Génocide et crimes contre l’humanité. La France qui juge, la France coupable
Les gloires de l'armée française

L'ancien médecin rwandais Sosthène Munyemana a été condamné mercredi à 24 ans de réclusion criminelle, avec une période de sûreté de huit ans, pour son implication dans le génocide des Tutsi en 1994. Soit, la France juge les autres, n’a-t-elle rien à se reprocher?

C’est un tribunal français qui l’a reconnu coupable de génocide, crimes contre l'humanité, participation à une entente en vue de la préparation de ces crimes, ainsi que pour complicité de crimes contre l’humanité.

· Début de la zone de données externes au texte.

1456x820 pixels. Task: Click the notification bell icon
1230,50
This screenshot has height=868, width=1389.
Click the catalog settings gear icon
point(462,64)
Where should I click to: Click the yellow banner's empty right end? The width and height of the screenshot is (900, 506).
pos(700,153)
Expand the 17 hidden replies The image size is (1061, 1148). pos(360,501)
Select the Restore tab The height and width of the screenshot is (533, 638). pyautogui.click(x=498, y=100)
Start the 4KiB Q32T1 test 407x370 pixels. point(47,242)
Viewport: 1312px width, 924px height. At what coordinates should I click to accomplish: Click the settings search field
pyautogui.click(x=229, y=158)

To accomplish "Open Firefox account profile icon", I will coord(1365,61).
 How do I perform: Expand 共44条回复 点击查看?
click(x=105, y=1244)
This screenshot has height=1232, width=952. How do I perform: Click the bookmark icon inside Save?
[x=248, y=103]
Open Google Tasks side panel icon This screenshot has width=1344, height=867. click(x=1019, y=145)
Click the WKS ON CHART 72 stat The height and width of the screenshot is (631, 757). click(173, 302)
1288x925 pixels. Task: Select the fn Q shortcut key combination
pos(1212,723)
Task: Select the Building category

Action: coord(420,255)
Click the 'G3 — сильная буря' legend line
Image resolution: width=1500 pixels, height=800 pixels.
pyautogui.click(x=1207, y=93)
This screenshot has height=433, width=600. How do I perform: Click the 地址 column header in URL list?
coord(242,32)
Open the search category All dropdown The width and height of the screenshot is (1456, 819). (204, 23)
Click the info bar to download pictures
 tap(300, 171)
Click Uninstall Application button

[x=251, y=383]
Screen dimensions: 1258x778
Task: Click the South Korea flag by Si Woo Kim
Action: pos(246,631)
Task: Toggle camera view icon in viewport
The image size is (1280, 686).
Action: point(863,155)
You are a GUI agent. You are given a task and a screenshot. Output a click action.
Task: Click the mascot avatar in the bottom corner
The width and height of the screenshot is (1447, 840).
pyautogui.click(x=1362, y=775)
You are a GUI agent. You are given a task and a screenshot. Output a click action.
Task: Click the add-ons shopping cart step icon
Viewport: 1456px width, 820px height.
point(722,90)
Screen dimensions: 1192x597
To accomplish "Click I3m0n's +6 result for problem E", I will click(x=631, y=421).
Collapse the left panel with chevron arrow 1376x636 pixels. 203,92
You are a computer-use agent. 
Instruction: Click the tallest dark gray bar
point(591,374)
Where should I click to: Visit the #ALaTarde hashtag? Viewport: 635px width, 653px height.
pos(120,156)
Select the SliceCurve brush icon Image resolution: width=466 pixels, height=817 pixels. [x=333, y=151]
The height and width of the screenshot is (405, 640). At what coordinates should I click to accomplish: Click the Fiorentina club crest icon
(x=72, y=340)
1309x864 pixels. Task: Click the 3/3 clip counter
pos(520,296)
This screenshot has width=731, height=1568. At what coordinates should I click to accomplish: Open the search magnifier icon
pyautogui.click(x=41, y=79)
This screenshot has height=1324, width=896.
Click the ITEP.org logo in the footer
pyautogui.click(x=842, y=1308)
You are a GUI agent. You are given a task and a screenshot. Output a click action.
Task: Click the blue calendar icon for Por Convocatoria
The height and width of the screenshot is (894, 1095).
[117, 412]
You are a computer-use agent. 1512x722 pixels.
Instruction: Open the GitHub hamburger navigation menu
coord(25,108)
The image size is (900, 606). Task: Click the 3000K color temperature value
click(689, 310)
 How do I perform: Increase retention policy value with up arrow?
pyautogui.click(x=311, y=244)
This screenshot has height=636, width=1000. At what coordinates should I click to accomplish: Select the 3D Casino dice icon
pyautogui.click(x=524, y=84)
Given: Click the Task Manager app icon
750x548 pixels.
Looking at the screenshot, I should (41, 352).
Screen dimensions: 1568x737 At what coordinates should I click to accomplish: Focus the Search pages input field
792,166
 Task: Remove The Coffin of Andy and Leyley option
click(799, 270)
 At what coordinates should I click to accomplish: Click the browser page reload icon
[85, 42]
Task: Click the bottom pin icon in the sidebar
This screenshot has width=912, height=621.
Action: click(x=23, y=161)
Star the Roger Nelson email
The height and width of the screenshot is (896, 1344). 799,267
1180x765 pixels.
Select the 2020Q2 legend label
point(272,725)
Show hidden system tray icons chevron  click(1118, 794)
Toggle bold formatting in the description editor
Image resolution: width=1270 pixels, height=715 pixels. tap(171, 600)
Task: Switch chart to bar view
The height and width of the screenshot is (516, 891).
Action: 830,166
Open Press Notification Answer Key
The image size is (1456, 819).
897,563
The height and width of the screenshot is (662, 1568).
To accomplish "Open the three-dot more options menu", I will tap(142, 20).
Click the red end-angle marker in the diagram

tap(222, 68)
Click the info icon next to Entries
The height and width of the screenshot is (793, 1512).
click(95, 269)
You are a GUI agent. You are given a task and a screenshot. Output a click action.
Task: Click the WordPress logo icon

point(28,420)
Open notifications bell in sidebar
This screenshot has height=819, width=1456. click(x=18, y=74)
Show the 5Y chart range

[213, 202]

Pourquoi la France juge-t-elle des crimes qui ne se sont pas passés sur son territoire? C’est parce que la justice française s’est octroyé la compétence universelle. Les juges français peuvent juger tout le monde n’importe où. 

Cette même France qui n’a pas un passé glorieux en matière de génocides et de crimes contre l’humanité. La preuve? Aujourd’hui encore elle détient dans ses musées les crânes de ses victimes. Certaines ont été décapitées, d’autres torturées, fusillées ou égorgées.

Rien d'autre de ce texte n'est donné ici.